Het is twee over zeven. De bus is in geen velden of wegen te bekennen. Het heeft geen zin voortdurend op mijn horloge te kijken. Toch doe ik het. Ik kijk op om te zien of de bus nadert en ik kijk neer om te zien hoe de secondewijzer over de wijzerplaat schokt. Wat is tijd? Je krijgt het en het wordt je weer afgenomen. In dit geval door een buschauffeur die 's morgens om zeven uur bedenkt dat hij het wel wat rustiger aan kan doen. Dat tijdschema's niet meer dan richtlijnen zijn waaraan je je min of meer kunt houden. Als de bus in een file belandt, kan ik daar in komen, dat is overmacht. De dag beginnen met een achterstand, het afpakken van tijd van onschuldigen en argelozen is andere koek. Dat is willens en wetens de boel traineren. Ergens snap ik dat wel, zo'n chauffeur wil laten merken dat hij de baas is. Over zijn bus, over zijn route. En zijn leidinggevende op kantoor ver weg kan de rambam krijgen. Die zit achter een bureau of aan de vergadertafel. Die wordt niet geleefd door roosters en routes. Die staat mijlenver van de praktijk. Wat weet zo'n kantoorklerk nu van zeikerige passagiers. Hij kent de klant alleen van papier. In aantallen, in financiën die binnenkomen. Chauffeurs willen ook baasjes zijn. De klant is in dat verlangen niet meer dan een ondergeschikte. Een loser die geen auto heeft en in weer en wind naar een bushalte moet lopen. Een mindere menssoort, een dégeneré die zich afhankelijk maakt van anderen, die zich laat bazen, die moet weten wat zijn plek is. De chauffeur bepaalt wat er gebeurt. En nu gebeurt er vooralsnog niets.

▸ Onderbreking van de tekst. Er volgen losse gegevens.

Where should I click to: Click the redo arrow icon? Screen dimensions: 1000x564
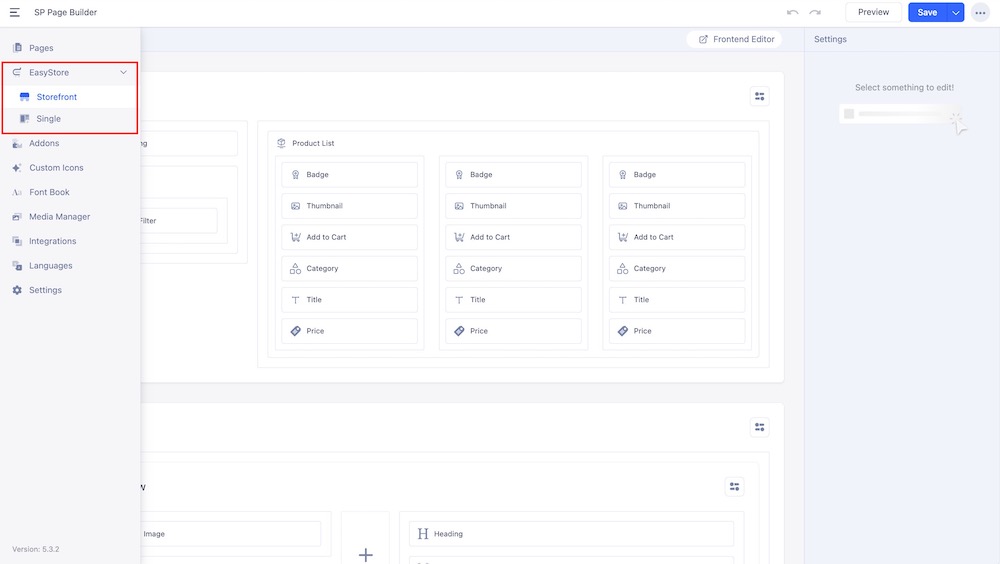coord(815,12)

Zeker vijf minuten te laat schuift lijn 30 voor de halte. De chauffeur begroet mij uiterst vriendelijk. Ik heb hier de leiding, wil dat zeggen, maar ik ben wel een vriendelijke baas. Die van zichzelf denken dat ze beminnelijk zijn, dat zijn de ergsten. Type Poetin, type Erdogan. Ik ken deze chauffeur. Het is ronduit een eikel. Om een voorbeeld te noemen van zijn eikelig gedrag: op donkere herfst- en winterdagen laat hij vaak de verlichting uit. Voor mensen die iets willen lezen, zoals ik, heel vervelend. Het zegt ook iets over zijn eigen ongeletterdheid. En over zijn gebrek aan empathie. Van een chauffeur op een lijndienst mag toch op zijn minst verwacht worden dat hij enig inlevingsvermogen heeft in zijn passagiers. Dat je nog niet optrekt voordat de nieuw binnengekomen reizigers hun plek hebben gevonden bijvoorbeeld. Dat je niet te keer gaat tegen passagiers die abusievelijk op de stopknop hebben gedrukt. Dat je buitenlanders even uitlegt hoe ons chipkaartsysteem werkt. Ik ben op mijn hoede met deze kerel. 
Het is zo'n bus met groene bekleding op de stoelen. Die bussen zijn ingericht op zoveel mogelijk passagiers. Vanuit het standpunt van de busmaatschappij misschien begrijpelijk, maar voor reizigers geen vooruitgang. Je bent gedwongen krap te zitten, met je knieën tegen de knieën van degene tegenover je en je heupen tegen de heupen van degene naast je.  Meest vervelende scenario is tegenover een persoon komen te zitten met lange benen (meestal een man) en naast een persoon met brede heupen (meestal een vrouw). Dat maak ik gelukkig zelden mee. Aangezien ik tamelijk vroeg op de route opstap, kan ik meestal plaatsnemen op de eenpersoonsstoel rechts voorin. Mijn voorkeur hebben de bussen met blauwe bekleding. Blauw vind ik sowieso een mooiere en sympathiekere kleur, maar de blauw ingerichte bussen hebben ook een fijnere indeling. Je kunt nog steeds naast iemand terecht komen met brede heupen, maar er zijn geen stoelen tegenover elkaar. Bijkomend voordeel is dat niemand 'tegen de richting in' hoeft te rijden. Niet dat ik daar zelf last van heb. 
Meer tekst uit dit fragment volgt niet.